== DATA FOR THIS EXERCISE ==

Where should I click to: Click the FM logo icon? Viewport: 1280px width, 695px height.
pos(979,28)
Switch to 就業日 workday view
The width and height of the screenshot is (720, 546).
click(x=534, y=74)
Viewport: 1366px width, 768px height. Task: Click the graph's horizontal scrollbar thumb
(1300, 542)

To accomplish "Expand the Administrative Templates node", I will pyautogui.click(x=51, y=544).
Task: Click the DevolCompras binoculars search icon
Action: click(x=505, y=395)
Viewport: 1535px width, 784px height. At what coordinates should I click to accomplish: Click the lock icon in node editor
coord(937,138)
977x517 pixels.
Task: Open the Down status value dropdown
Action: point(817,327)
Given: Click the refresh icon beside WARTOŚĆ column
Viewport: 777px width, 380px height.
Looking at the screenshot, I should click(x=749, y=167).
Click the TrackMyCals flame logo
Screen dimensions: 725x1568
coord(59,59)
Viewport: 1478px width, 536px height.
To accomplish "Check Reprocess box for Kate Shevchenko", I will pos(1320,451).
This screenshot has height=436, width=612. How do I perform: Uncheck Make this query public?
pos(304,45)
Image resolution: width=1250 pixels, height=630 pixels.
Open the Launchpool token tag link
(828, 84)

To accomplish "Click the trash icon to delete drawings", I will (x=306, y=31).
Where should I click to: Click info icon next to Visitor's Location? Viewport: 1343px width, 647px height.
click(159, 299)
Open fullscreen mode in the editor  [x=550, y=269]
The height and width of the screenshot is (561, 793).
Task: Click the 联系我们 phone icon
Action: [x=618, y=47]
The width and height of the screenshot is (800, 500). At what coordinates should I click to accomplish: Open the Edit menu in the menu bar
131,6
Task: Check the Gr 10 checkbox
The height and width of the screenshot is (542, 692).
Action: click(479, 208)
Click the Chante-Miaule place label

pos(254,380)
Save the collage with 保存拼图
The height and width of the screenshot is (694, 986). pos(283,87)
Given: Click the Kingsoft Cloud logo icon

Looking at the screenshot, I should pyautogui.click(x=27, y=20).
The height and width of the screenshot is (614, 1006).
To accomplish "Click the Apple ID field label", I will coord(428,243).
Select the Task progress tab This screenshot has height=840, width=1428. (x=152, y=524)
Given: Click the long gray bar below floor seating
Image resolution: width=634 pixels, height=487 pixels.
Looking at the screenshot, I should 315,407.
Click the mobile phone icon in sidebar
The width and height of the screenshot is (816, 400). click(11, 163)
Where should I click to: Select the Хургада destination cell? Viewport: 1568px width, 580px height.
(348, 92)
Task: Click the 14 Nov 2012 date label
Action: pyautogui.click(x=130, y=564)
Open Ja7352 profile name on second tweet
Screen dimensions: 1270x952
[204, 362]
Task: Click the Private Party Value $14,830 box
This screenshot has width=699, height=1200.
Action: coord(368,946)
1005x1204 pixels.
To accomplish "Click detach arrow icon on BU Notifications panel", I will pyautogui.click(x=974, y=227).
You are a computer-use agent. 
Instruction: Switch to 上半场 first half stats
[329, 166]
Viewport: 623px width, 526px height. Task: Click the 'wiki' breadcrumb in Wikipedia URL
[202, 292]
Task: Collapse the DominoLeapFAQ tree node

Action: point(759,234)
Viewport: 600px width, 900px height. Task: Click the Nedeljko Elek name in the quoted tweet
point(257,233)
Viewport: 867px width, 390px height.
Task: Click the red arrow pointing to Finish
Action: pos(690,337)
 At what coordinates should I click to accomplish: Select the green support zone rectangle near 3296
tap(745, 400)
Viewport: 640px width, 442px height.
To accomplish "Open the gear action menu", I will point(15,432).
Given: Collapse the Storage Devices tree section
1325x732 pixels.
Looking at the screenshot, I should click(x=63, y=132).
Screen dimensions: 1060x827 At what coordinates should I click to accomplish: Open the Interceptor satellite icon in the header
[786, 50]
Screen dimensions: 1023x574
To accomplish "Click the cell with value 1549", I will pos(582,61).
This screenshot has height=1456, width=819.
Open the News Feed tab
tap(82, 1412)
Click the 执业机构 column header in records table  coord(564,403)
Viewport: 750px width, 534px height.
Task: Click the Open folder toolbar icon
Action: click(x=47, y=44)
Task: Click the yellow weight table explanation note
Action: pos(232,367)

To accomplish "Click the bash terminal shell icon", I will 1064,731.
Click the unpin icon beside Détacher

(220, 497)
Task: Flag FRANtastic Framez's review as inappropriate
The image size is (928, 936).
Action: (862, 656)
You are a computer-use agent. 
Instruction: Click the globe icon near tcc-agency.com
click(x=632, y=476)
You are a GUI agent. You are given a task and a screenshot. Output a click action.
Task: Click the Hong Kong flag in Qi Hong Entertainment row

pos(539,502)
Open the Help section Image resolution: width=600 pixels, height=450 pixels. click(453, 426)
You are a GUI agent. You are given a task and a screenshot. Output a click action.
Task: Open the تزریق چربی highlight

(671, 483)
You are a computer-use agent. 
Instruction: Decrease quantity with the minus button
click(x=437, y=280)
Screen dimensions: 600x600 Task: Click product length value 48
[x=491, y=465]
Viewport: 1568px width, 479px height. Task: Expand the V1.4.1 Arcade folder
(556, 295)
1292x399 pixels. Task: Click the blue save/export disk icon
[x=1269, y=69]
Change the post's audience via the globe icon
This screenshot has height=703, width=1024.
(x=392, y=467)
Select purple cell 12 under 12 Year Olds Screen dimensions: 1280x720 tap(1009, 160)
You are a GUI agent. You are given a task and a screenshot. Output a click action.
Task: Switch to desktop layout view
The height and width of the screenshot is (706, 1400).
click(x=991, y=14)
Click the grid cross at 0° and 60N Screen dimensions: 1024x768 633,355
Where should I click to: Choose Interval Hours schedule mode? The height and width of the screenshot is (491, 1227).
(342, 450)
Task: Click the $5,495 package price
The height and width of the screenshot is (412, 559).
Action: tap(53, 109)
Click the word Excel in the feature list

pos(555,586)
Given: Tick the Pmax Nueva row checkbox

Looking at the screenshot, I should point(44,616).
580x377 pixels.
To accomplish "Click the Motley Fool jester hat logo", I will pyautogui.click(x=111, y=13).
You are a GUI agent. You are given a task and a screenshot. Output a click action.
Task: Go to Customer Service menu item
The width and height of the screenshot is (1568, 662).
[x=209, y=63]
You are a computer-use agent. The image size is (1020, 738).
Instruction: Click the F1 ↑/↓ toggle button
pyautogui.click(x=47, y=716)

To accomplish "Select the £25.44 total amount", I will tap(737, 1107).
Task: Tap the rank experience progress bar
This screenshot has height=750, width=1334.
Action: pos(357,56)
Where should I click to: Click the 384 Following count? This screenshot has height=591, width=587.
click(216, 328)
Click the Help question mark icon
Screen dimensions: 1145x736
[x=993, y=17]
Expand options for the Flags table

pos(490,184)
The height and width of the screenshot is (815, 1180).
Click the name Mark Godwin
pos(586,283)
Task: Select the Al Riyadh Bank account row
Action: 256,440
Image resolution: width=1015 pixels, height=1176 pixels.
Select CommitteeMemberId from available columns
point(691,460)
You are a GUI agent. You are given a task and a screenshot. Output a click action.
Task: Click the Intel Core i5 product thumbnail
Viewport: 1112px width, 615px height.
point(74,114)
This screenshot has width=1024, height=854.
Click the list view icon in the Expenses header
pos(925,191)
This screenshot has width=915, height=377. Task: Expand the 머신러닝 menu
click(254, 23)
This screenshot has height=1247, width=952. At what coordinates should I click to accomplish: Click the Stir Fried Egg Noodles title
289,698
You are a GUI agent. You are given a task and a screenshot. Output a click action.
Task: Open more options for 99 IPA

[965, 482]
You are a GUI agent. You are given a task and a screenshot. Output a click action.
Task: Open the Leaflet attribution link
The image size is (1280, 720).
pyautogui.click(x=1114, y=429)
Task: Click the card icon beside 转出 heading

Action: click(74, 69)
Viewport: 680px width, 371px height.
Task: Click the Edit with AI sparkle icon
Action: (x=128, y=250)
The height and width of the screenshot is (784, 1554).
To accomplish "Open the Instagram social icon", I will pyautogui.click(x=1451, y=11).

===

TASK DIRECTIONS: Find the line with "Given: Tick the Pmax Nueva row checkbox" in the entries above. Retype it and each line after it, exactly, through the line with "The height and width of the screenshot is (815, 1180).", and stop there.

WORKED SOLUTION:
Given: Tick the Pmax Nueva row checkbox

Looking at the screenshot, I should point(44,616).
580x377 pixels.
To accomplish "Click the Motley Fool jester hat logo", I will pyautogui.click(x=111, y=13).
You are a GUI agent. You are given a task and a screenshot. Output a click action.
Task: Go to Customer Service menu item
The width and height of the screenshot is (1568, 662).
[x=209, y=63]
You are a computer-use agent. The image size is (1020, 738).
Instruction: Click the F1 ↑/↓ toggle button
pyautogui.click(x=47, y=716)

To accomplish "Select the £25.44 total amount", I will tap(737, 1107).
Task: Tap the rank experience progress bar
This screenshot has height=750, width=1334.
Action: pos(357,56)
Where should I click to: Click the 384 Following count? This screenshot has height=591, width=587.
click(216, 328)
Click the Help question mark icon
Screen dimensions: 1145x736
[x=993, y=17]
Expand options for the Flags table

pos(490,184)
The height and width of the screenshot is (815, 1180).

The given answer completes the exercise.